**Text to read:**
----------
Update site configuration

Sourcegraph’s application configuration is stored in the PostgreSQL database. For editing this configuration you may use the web UI. See site configuration for more information.

Configure TLS/SSL

If you intend to make your Sourcegraph instance accessible on the Internet or another untrusted network, you should use TLS so that all traffic will be served over HTTPS.

Ingress controller

If you exposed your Sourcegraph instance via an ingress controller as described in “Ingress controller (recommended)”:

  • Create a TLS secret that contains your TLS certificate and private key.

    kubectl create secret tls sourcegraph-tls --key $PATH_TO_KEY --cert $PATH_TO_CERT
    
  • Update create-new-cluster.sh with the previous command.

    echo kubectl create secret tls sourcegraph-tls --key $PATH_TO_KEY --cert $PATH_TO_CERT >> create-new-cluster.sh
    
  • Add the tls configuration to base/frontend/sourcegraph-frontend.Ingress.yaml.
----------
**Available records:**
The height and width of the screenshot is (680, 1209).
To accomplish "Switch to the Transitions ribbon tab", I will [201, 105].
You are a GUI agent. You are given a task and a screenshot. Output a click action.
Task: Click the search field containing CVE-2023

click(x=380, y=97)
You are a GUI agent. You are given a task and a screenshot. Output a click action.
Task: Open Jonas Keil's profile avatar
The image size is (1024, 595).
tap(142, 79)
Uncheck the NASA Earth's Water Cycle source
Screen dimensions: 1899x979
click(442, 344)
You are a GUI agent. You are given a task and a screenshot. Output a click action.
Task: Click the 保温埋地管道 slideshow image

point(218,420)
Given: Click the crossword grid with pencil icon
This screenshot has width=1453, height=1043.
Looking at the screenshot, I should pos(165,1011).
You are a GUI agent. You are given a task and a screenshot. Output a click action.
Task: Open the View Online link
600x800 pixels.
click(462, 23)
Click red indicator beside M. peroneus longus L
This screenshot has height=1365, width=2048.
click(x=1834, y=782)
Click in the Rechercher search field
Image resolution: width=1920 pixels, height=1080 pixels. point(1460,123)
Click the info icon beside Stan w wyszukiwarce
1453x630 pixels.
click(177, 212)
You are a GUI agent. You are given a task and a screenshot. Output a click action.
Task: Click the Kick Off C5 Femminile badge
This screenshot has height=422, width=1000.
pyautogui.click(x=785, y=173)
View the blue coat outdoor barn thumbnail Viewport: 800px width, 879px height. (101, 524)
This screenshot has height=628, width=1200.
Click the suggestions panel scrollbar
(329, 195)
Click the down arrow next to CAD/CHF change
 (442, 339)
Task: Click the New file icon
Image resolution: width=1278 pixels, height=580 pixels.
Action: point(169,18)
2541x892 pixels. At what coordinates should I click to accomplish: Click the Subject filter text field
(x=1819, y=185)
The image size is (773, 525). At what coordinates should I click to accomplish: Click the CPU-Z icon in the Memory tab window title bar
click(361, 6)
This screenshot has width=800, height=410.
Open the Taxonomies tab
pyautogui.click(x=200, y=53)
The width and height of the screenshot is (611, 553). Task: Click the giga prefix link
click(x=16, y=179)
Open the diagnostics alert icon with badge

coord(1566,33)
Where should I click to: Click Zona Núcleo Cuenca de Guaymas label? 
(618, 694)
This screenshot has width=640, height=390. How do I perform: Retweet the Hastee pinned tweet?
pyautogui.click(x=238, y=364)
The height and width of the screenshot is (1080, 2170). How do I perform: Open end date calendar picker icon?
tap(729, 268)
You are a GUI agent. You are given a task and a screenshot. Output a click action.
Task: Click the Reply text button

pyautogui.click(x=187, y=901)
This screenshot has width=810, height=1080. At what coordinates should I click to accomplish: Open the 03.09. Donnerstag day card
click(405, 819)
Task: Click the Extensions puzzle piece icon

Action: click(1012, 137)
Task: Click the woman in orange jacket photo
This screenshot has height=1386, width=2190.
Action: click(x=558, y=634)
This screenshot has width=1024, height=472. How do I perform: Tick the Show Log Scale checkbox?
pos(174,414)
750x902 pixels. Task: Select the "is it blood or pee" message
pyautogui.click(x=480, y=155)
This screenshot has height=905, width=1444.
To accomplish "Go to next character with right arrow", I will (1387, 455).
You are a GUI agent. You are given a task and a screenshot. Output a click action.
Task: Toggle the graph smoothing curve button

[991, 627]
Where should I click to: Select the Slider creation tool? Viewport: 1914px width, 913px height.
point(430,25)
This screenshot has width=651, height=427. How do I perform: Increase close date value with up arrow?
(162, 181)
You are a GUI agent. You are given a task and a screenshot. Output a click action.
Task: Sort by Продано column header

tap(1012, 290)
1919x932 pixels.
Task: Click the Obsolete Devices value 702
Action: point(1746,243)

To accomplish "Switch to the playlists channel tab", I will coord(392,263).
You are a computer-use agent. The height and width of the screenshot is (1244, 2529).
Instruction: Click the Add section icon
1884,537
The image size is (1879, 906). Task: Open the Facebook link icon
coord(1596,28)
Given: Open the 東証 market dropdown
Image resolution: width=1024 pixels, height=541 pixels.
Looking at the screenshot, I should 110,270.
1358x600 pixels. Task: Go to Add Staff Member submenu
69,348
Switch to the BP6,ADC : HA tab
----------
**Tasks to complete:**
1. In the Sourcegraph configuration text, condense the paragraph beginning "If you intend to make" into one shorter sentence.
2. Please transcribe the records starting at the line that contains "This screenshot has width=651, height=427." and ending at the last line of the records, including both.

**Worked solutions:**
1. To make Sourcegraph reachable on the Internet or another untrusted network, use TLS so all traffic is served over HTTPS.

2.
This screenshot has width=651, height=427. How do I perform: Increase close date value with up arrow?
(162, 181)
You are a GUI agent. You are given a task and a screenshot. Output a click action.
Task: Sort by Продано column header

tap(1012, 290)
1919x932 pixels.
Task: Click the Obsolete Devices value 702
Action: point(1746,243)

To accomplish "Switch to the playlists channel tab", I will coord(392,263).
You are a computer-use agent. The height and width of the screenshot is (1244, 2529).
Instruction: Click the Add section icon
1884,537
The image size is (1879, 906). Task: Open the Facebook link icon
coord(1596,28)
Given: Open the 東証 market dropdown
Image resolution: width=1024 pixels, height=541 pixels.
Looking at the screenshot, I should 110,270.
1358x600 pixels. Task: Go to Add Staff Member submenu
69,348
Switch to the BP6,ADC : HA tab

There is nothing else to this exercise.